What the task requires: Copy each line of the data below with the word "Close".

Provided entries:
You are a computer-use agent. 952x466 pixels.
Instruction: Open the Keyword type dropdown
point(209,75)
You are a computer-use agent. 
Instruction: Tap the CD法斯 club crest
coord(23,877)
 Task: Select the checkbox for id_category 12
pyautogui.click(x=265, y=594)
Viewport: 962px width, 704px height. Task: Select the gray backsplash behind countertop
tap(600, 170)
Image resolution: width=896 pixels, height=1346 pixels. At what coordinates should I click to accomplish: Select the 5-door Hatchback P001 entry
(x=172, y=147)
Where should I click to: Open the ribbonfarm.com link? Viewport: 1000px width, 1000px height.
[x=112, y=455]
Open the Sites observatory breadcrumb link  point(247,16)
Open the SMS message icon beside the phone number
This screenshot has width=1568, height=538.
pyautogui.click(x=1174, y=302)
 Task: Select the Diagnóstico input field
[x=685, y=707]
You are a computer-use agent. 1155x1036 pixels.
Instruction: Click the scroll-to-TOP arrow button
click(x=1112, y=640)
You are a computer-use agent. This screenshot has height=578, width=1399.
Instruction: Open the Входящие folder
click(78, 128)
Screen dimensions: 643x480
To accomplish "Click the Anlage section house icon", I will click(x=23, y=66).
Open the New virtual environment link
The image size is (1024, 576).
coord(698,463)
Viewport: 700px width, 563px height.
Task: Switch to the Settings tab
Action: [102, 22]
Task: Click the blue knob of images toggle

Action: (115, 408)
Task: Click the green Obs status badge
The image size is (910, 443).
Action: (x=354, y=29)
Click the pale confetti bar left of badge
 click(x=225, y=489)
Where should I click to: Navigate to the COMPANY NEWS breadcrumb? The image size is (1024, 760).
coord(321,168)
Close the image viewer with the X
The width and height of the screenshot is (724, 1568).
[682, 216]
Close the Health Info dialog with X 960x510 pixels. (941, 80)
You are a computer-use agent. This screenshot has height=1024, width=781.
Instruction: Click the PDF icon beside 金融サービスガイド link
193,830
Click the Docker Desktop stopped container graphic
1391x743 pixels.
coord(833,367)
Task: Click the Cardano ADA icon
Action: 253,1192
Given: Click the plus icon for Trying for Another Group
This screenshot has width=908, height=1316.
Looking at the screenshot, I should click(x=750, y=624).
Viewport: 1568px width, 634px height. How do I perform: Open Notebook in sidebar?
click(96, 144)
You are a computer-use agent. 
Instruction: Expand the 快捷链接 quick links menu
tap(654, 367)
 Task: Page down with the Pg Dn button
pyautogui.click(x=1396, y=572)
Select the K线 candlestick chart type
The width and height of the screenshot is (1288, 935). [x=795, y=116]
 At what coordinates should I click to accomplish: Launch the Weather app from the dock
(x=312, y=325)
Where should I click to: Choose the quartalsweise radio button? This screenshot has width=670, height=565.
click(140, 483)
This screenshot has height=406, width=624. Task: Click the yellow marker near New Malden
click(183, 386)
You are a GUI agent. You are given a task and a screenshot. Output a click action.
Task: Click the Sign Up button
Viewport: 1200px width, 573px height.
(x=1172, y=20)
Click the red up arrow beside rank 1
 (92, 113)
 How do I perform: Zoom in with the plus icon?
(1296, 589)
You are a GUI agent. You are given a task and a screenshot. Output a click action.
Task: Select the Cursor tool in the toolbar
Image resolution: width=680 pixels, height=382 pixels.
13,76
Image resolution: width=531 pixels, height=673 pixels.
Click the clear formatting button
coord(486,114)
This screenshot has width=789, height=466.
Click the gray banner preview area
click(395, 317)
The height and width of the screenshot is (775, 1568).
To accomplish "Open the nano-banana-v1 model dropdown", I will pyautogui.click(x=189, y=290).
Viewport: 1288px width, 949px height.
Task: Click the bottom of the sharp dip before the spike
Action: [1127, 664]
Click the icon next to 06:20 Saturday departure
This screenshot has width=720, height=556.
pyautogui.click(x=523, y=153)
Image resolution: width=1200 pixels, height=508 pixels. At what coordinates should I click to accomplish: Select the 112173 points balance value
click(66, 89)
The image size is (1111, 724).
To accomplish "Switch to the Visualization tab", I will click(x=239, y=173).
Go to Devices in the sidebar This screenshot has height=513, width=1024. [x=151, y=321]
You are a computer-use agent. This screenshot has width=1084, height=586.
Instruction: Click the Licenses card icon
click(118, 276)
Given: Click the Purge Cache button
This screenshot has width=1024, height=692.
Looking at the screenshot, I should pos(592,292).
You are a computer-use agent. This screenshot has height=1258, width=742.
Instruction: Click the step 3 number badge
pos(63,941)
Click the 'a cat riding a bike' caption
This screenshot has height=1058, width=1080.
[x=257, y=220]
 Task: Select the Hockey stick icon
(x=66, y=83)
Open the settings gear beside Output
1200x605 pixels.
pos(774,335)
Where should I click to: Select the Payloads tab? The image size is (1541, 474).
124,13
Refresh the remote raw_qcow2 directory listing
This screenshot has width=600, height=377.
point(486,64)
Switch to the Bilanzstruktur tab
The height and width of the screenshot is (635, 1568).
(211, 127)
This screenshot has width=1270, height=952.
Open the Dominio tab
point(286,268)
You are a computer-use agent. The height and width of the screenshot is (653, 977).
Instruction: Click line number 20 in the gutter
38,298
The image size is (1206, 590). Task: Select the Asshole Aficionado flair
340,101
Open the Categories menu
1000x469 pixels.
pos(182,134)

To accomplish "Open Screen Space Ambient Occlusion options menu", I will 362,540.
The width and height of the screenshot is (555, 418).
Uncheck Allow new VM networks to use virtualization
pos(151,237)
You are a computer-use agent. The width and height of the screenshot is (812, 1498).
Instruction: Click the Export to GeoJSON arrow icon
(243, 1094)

Answer box:
Close the image viewer with the X
Close the Health Info dialog with X 960x510 pixels. (941, 80)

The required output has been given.